TASK BRIEF ->
Each line from the one containing "Where should I" to the end of the data must be copied exactly, the first and last included; no other lines and no pictures belong in the copy.
┌─ PROVIDED ENTRIES
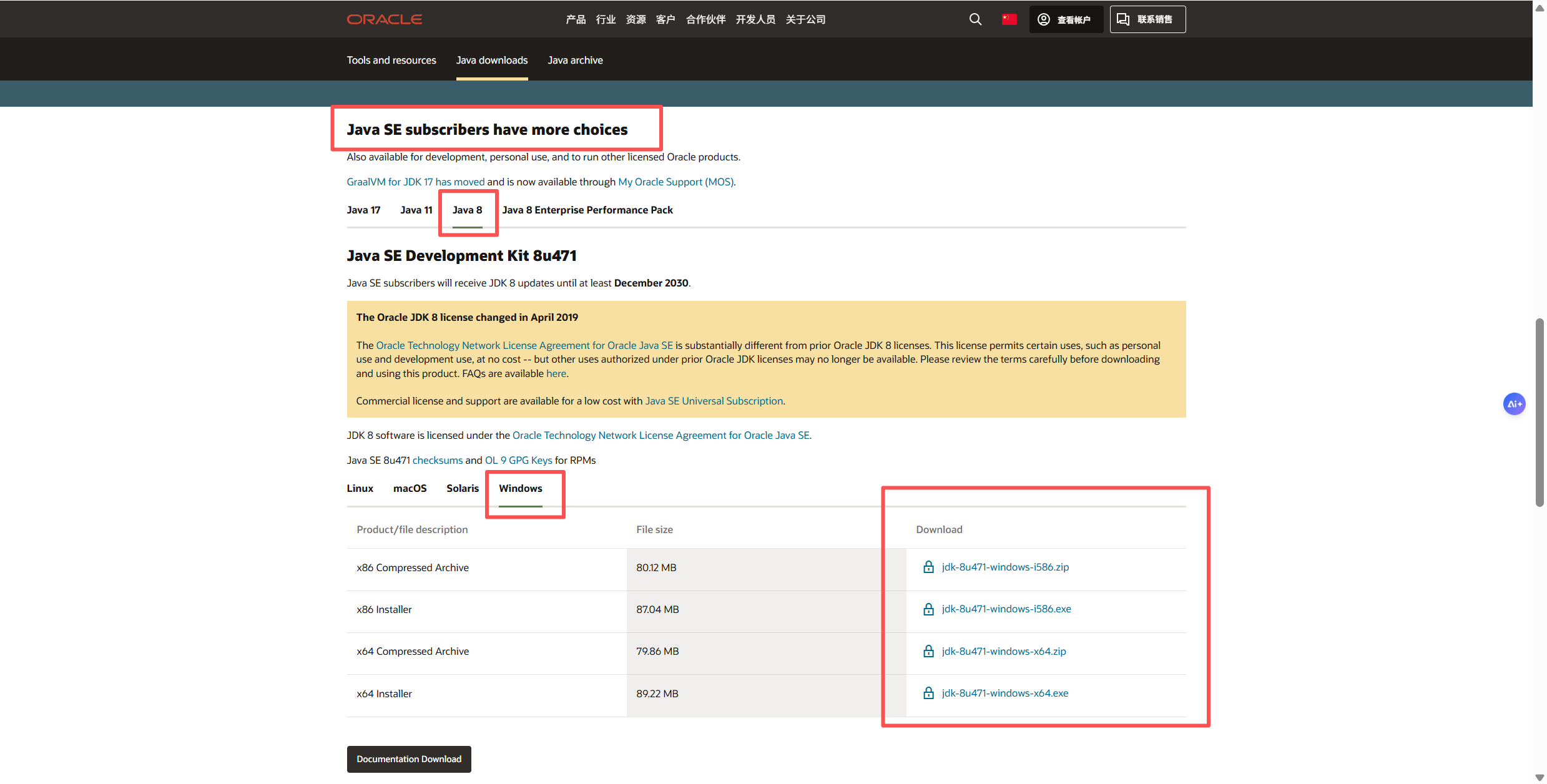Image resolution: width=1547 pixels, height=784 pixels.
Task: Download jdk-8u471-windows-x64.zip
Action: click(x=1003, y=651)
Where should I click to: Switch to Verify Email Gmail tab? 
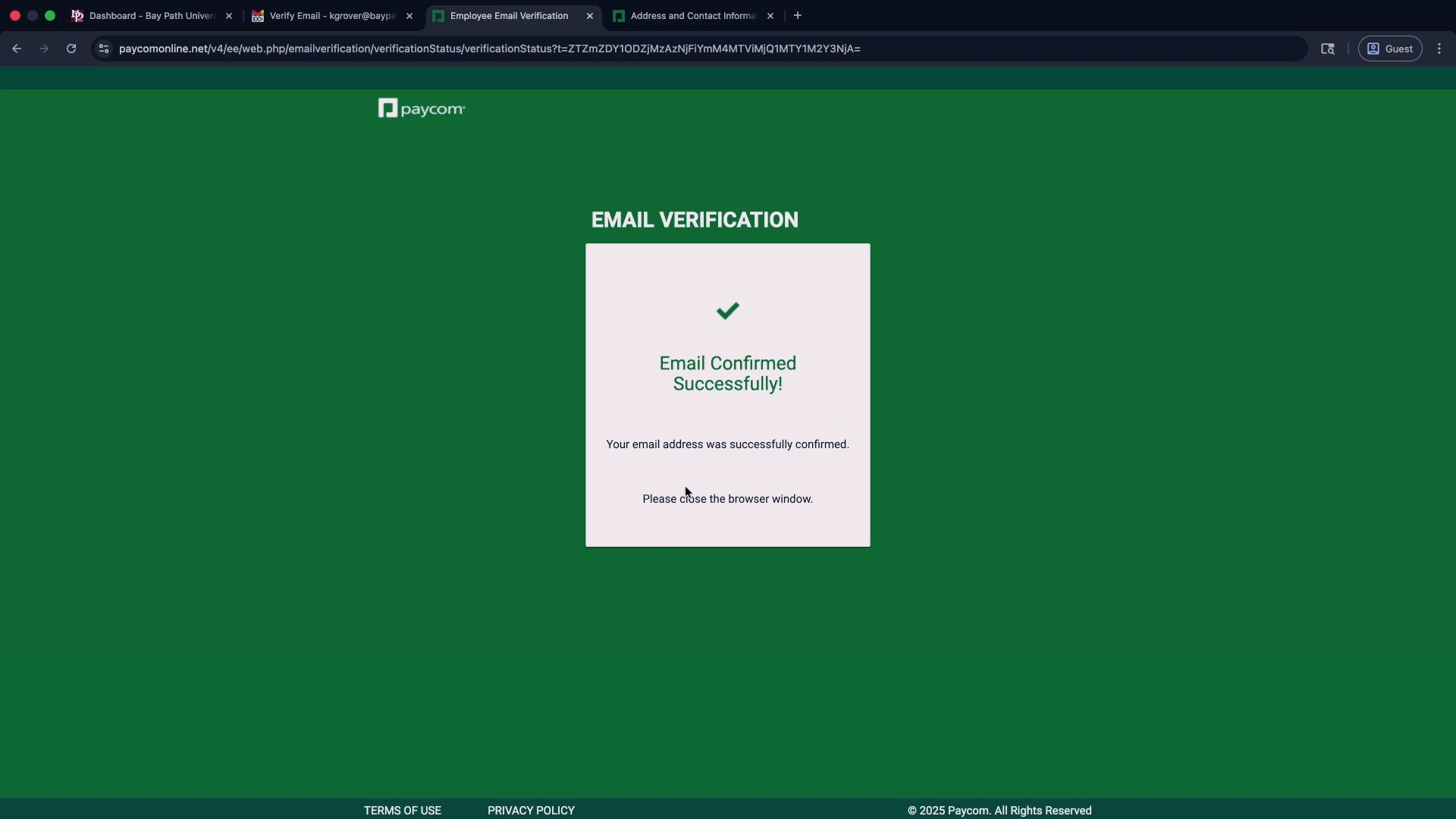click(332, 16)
└─
OUTPUT OF THE TASK ->
Where should I click to: Switch to Verify Email Gmail tab? 
click(332, 16)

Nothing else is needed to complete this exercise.